In Sasha Semyonov’s world, there is no subject object paradigm. Everything has its own spirit and for that very reason talks to us on terms of I AM. In this dreamland, the creative energy is manifested through mind-blowing colors and fascinating dimensions. Mosaic and patchy texture with its filigree patterns suggests that the matter itself is malleable and can be used like clay for sculpting the wild fantasies. That’s why these paintings can be perused over and over. They are not about intellectual puzzles but the boundless drift of imagination.
In his series of The Faces, there is no final image. Unlike the form and appearance, a face can never be complete. Finality is nothing but an illusion. Image is always being created from the ideas being projected in myriad ways and modes. That’s why each face has a number. The Face continues in endless reflections throughout the Cosmos and the way it manifests itself depends on perspective and aesthetics of its representation.
Similarly, in “The Morning Coffee”, the artist depicts the full potential of the moment a– it’s full presence at this very instant. In this pictorial dimension, there are no animate and inanimate nouns. Therefore, we see not the fragments trapped in grammar but the emotional waves, dreams and energies as the bold echoes of totality.

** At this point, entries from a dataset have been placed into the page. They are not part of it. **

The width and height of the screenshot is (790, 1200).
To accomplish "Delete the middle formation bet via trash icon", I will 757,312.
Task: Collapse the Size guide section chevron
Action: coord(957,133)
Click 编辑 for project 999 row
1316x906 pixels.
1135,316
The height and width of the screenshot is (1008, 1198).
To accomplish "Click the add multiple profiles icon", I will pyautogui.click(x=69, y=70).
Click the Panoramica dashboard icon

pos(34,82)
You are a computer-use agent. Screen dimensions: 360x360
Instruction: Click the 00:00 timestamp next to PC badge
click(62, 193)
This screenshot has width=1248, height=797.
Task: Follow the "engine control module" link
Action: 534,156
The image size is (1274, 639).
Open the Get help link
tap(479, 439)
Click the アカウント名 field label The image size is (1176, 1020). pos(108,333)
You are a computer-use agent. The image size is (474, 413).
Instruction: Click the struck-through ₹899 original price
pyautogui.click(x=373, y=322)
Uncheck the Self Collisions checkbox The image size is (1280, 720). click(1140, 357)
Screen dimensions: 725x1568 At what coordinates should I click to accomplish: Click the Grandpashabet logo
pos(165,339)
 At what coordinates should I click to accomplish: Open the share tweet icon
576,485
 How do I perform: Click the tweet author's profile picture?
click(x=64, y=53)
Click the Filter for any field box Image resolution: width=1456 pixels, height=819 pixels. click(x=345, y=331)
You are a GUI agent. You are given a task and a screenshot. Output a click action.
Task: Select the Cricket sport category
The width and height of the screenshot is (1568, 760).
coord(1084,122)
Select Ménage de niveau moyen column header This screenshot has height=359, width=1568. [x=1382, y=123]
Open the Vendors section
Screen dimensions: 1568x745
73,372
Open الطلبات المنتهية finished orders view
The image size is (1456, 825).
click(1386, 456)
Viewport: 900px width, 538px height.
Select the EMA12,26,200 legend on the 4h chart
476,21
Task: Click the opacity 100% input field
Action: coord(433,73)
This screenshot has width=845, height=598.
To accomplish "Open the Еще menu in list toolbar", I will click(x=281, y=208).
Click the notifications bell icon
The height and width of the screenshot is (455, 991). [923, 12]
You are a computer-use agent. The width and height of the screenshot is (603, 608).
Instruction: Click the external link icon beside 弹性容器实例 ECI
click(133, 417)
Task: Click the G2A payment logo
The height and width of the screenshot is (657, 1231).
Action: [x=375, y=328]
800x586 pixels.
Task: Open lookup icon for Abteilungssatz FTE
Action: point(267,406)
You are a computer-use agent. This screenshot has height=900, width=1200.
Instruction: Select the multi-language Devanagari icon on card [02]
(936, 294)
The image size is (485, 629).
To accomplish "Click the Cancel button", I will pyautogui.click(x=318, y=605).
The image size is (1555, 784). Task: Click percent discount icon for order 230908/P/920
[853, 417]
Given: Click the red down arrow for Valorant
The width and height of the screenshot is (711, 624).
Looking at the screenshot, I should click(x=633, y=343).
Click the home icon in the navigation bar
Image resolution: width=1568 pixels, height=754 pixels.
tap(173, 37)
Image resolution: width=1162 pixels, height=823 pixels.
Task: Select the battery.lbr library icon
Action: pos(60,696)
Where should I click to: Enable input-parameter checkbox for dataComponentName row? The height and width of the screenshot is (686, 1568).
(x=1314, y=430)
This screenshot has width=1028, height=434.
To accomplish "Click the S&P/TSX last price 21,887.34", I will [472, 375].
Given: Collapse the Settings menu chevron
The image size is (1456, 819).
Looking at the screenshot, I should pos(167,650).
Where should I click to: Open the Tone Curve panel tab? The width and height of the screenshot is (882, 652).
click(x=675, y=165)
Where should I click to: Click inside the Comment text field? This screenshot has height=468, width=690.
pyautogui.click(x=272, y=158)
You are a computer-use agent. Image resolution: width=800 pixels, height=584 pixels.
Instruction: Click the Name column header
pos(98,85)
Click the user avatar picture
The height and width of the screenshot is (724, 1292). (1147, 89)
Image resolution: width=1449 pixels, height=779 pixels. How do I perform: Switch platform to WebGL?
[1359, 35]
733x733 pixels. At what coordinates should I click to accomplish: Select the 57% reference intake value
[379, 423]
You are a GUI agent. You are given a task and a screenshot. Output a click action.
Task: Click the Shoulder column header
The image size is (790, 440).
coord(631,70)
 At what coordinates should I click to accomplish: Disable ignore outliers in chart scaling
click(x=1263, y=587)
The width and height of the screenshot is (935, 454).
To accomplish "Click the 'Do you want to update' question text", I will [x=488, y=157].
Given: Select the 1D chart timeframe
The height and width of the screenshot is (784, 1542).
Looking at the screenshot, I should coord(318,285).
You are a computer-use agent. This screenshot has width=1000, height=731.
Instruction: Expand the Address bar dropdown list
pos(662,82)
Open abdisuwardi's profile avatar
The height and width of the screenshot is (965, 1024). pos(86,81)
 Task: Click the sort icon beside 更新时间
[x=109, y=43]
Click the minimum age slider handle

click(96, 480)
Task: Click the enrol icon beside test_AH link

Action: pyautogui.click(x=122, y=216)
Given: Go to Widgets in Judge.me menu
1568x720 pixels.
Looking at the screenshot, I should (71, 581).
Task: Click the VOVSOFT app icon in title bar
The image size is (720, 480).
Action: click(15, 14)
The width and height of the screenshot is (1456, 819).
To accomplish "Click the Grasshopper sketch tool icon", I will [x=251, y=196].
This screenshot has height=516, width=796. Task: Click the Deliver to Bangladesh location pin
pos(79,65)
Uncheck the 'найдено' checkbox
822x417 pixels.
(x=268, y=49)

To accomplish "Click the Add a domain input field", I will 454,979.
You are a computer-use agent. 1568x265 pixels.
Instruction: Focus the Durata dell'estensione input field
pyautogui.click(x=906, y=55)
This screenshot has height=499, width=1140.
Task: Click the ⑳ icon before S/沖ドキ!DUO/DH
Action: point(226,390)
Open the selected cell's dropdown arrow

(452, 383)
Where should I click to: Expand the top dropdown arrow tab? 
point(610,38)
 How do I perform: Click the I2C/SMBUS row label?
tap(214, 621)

In his triptych, The Pilgrims, the concept of pilgrimage is unveiled as the inner epic of the soul. Thoughts, fears, doubts, etc. resurface from the solemn low-key drama depicted on the central part of the composition and seep through the dense matter of darkness. As the story unfolds, tonality of the painting also changes. It becomes warmer and lighter on the left and right sides of the triptych. The subject matter of this composition is the mind’s mystical journey to which the artist guides by using cryptic symbols and grotesque ornaments. As Marie-Louise von Franz stated “guiding hints or impulses come, not from the ego, but from the totality of the psyche: the Self.”
Sasha Semyonov was born in 1938 in Moscow. After graduation at the Moscow Print Academy in 1969, he participates in various exhibitions, including graphic design. His paintings have been featured in various prestigious galleries worldwide. In 1989 and 1998, he was presented at the Exhibition of Russian Modern Art in San Diego and at the Art Gallery Krasnaya in Jacksonville.
As an art critic Marina Gidulianis noted, Sasha Semyonov’s works evoke kaleidoscopes that used to enchant us when we were children by their puzzling shapes and colorful combinations. To many, his art might be also reminiscent of mandalas, which Carl Jung called the archetypes of wholeness. No words can convey better the spirit of Sasha Semyonov’s paintings than what Jung said about a mandala. While painting mandalas, “the picture seems to develop out of itself and often in opposition to one’s conscious intentions.”
In a way, Sasha Semyonov’s art is infused with what Pavel Filonov called “Universal Flowering”: the painting continues as a life-form due to its inherent potential for growth.